_Task description_:
Using the records provided below, locate and copy each line that contains the word "width".
****
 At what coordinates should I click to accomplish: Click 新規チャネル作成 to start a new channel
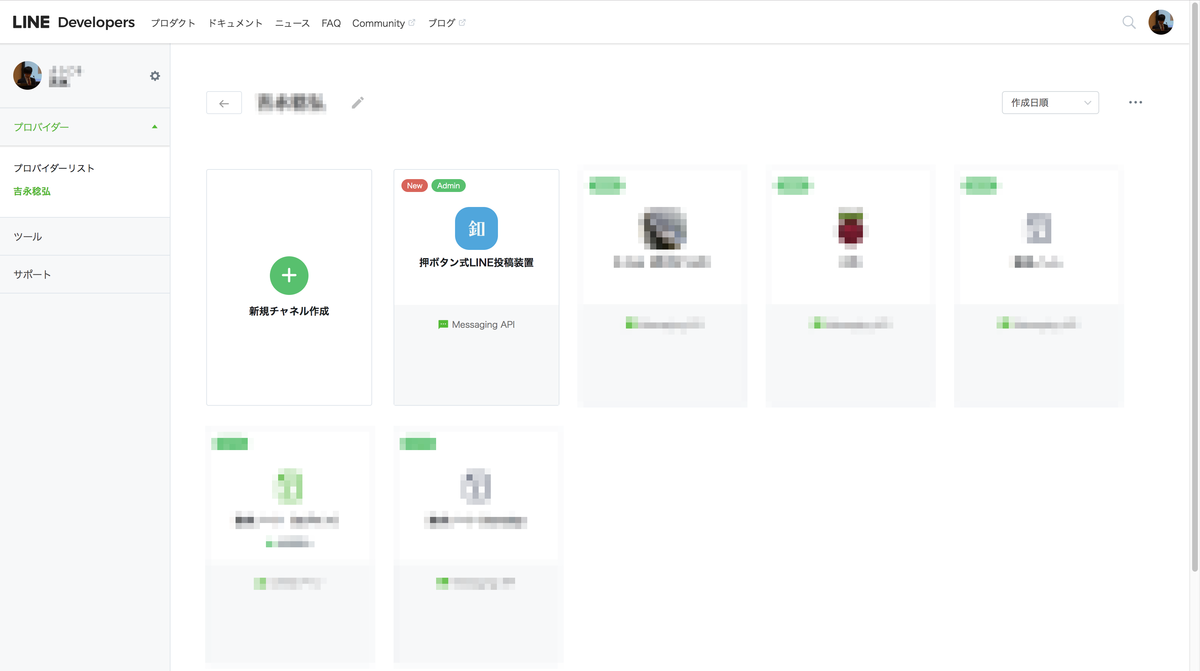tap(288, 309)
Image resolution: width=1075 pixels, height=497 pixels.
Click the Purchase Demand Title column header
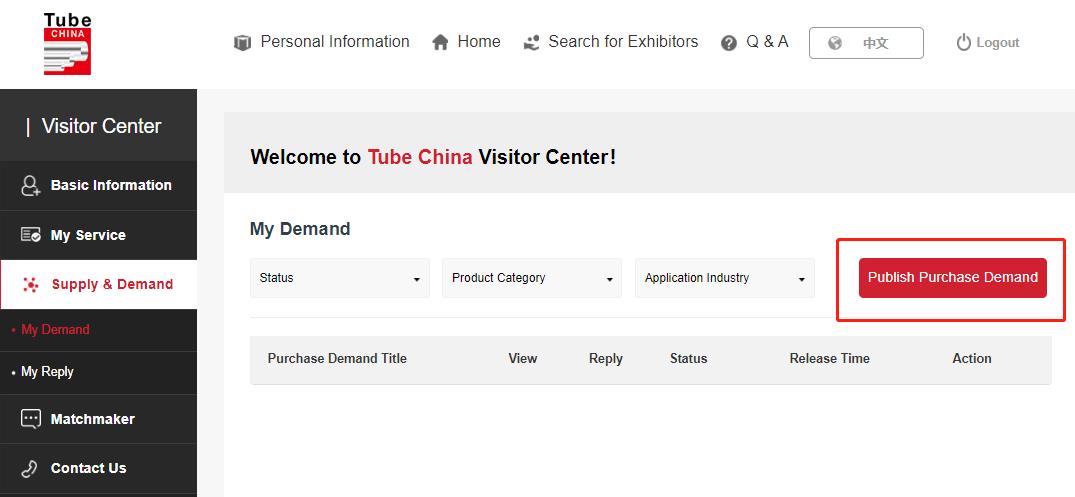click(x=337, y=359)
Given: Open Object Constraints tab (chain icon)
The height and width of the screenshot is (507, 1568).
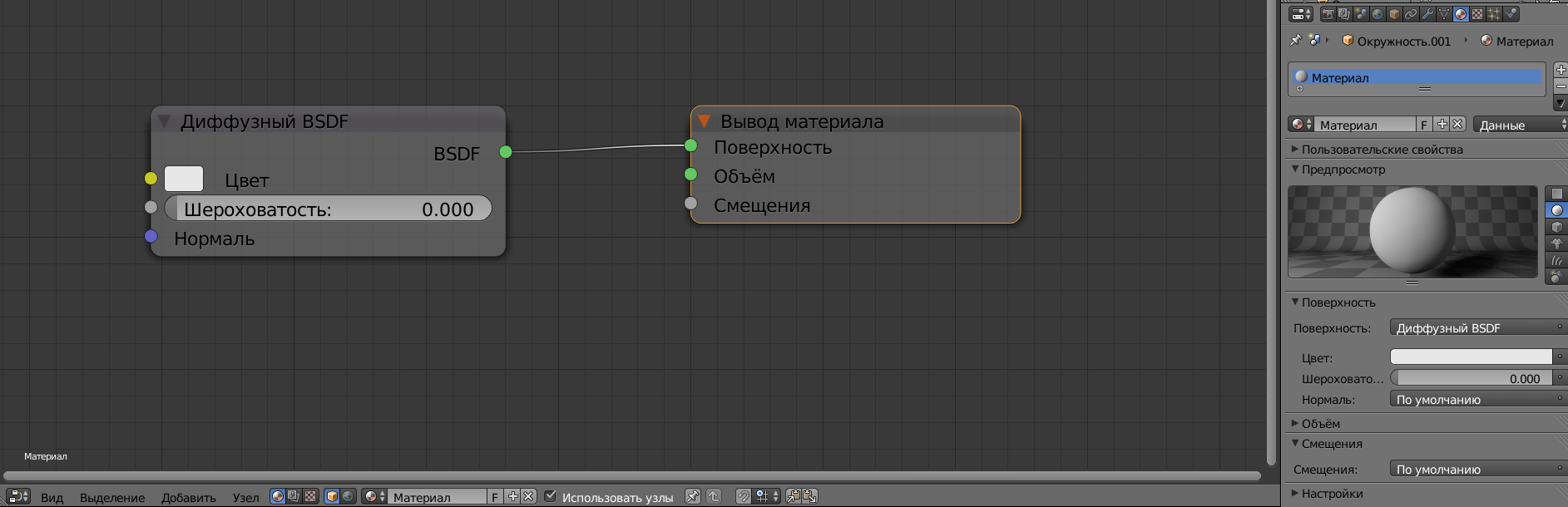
****
_Your response_:
Image resolution: width=1075 pixels, height=497 pixels.
The height and width of the screenshot is (507, 1568).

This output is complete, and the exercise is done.